To switch the default AWS profile to a new profile for the serverless invoke local command, you can run the following:

$ AWS_PROFILE=newAccount serverless invoke local --function hello

Here newAccount is the name of the profile you want to switch to and hello is the name of the function that is being invoked locally. By adding AWS_PROFILE=newAccount at the beginning of our serverless invoke local command we are setting the variable that the AWS SDK will use to figure out what your default AWS profile is.

If you want to set this so that you don't add it to each of your commands, you can use the following command:

$ export AWS_PROFILE=newAccount

Where newAccount is the profile you want to switch to. Now for the rest of your shell session, newAccount will be your default profile.

You can read more about this in the AWS Docs here.

Set a Profile While Deploying

Now if we want to deploy using this newly created profile we can use the --aws-profile option for the serverless deploy command.
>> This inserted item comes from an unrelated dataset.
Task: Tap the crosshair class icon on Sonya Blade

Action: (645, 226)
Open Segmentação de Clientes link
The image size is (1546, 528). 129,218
$ serverless deploy --aws-profile newAccount

Again, newAccount is the AWS profile Serverless Framework will be using to deploy.

If you don't want to set the profile every time you run serverless deploy, you can add it to your serverless.yml.

service: service-name
provider:
name: aws
stage: dev
profile: newAccount

Note the profile: newAccount line here. This is telling Serverless to use the newAccount profile while running serverless deploy.

Set Profiles per Stage

There are cases where you would like to specify a different AWS profile per stage. A common scenario for this is when you have a completely separate staging environment than your production one. Each environment has its own API endpoint, database tables, and more importantly, the IAM policies to secure the environment. A simple yet effective way to achieve this is to keep the environments in separate AWS accounts. AWS Organizations was in fact introduced to help teams to create and manage these accounts and consolidate the usage charges into a single bill.

Let's look at a quick example of how to work with multiple profiles per stage. So following the examples from before, if you wanted to deploy to your production environment, you would:

$ serverless deploy --stage prod --aws-profile prodAccount

And to deploy to the staging environment you would:

$ serverless deploy --stage dev --aws-profile devAccount

Here, prodAccount and devAccount are the AWS profiles for the production and staging environment respectively.

To simplify this process you can add the profiles to your serverless.yml. So you don't have to specify them in your serverless deploy commands.

service: service-name
custom:
myStage: ${opt:stage, self:provider.stage}
myProfile:
prod: prodAccount
dev: devAccount
provider:
name: aws
stage: dev
profile: ${self:custom.myProfile.${self:custom.myStage}}

There are a couple of things happening here.

  • We first defined custom.myStage as ${opt:stage, self:provider.stage}. This is telling Serverless Framework to use the value from the --stage CLI option if it exists. If not, use the default stage specified in provider.stage.
  • We also defined custom.myProfile, which contains the AWS profiles we want to use to deploy for each stage. Just as before we want to use the prodAccount profile if we are deploying to stage prod and the devAccount profile if we are deploying to stage dev.
  • Finally, we set the provider.profile to ${self:custom.myProfile.${self:custom.myStage}}. This picks the value of our profile depending on the current stage defined in custom.myStage.

We used the concept of variables in Serverless Framework in this example. You can read more about this in the chapter on [Serverless Environment Variables]({% link _chapters/serverless-environment-variables.md %}).

Now, when you deploy to production, Serverless Framework is going to use the prodAccount profile. And the resources will be provisioned inside prodAccount profile user's AWS account.

$ serverless deploy --stage prod

And when you deploy to staging, the exact same set of AWS resources will be provisioned inside devAccount profile user's AWS account.

$ serverless deploy --stage dev

Notice that we did not have to set the --aws-profile option. And that's it, this should give you a good understanding of how to work with multiple AWS profiles and credentials.